In the first substitution of “mankind” for “man,” the particularity of the first man is made unclear. The rationale for this would seem to be the desire to emphasize that all humanity is created in God’s image, but the original text itself had made that abundantly clear already by paralleling “man” in the first clause of verse 26 with “they” in the following clause. In verse 27, the second substitution of “mankind” for “man” again undermines the particularity of Adam’s creation. Moreover, when coupled with the substitution of “them” for “him” as the verse continues, the progression of the verse is obfuscated. The original verse itself progresses from the particular creation of Adam-the one man who is father of all creation, created in God’s image, and in whom all will die through his sin (Rom 5:12)-to the male and female, which is paralleled to him. The original text then preserves both the particularity and universality which NIV 2011 undermines.

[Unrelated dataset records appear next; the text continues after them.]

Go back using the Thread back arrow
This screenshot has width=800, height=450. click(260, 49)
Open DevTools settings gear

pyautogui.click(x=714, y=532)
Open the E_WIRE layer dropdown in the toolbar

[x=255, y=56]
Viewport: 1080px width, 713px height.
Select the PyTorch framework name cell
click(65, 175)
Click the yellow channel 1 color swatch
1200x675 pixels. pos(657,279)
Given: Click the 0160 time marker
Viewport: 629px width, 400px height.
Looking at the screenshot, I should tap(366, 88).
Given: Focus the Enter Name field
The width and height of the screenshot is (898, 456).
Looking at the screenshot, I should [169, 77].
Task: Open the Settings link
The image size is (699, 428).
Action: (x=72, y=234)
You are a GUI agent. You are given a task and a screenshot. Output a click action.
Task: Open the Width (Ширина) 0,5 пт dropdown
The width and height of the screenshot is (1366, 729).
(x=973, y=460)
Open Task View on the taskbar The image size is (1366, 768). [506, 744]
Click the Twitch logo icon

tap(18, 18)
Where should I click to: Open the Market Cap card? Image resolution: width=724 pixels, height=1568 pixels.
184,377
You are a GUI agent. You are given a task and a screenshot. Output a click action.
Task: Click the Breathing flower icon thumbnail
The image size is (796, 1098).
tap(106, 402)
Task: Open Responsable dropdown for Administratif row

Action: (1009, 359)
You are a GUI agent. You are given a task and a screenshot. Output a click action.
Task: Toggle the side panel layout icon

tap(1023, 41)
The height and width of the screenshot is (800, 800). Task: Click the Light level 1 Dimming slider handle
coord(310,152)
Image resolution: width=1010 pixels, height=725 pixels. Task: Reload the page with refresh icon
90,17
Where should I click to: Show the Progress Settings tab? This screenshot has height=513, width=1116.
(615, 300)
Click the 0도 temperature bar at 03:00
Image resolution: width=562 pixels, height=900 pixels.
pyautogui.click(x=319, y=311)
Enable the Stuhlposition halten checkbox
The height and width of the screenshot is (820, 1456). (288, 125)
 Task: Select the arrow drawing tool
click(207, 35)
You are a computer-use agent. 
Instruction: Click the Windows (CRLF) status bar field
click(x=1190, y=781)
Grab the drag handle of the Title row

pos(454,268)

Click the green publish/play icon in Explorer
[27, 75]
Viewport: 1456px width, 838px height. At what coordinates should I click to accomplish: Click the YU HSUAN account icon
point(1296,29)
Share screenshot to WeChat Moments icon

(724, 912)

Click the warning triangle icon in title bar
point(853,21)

Read more at http://www.christianpost.com/news/lutherans-latest-to-reject-new-niv-bible-over-gender-language-81060/#k33p3jhF7MPLu2LV.99
For the record, I think all people interested in the Bible should read different versions. Remember, the original text was written in Hebrew, Aramaic and Greek. It was translated into 17th century English for the original King James Version, and then some changes were made for the 19th century version, which Joseph Smith read. The version we read at church includes modern commentary and chapter headings. So, we do not worship the “church Bible” — we worship the Savior, and read about Him in the Bible and modern-day scriptures.
As an adult convert to the Church, my first Bible was a children’s Bible. I also read a comic book version in Spanish (which was quite good, by the way). When I finally read the KJV, I noticed an amazing number of stylistic references to 19th and 20th century literature, and everything fell into place. (Read “Grapes of Wrath” by Steinbeck and notice all of the stylistic similarities to the KJV).
But I would like to note that even as a well-read adult I found much of the New Testament, especially Paul, incomprehensible in the KJV.
A personal recommendation: supplement your reading of the KJV with the NIV or another version. You will find the Bible much easier to understand that way.
As to whether the 2011 NIV is acceptable, well, perhaps not. I am sure there are some good things about the translation, but there are also appear to be some questionable areas. I would like to hear from Biblical scholars who are certain to know more about the subject than I do.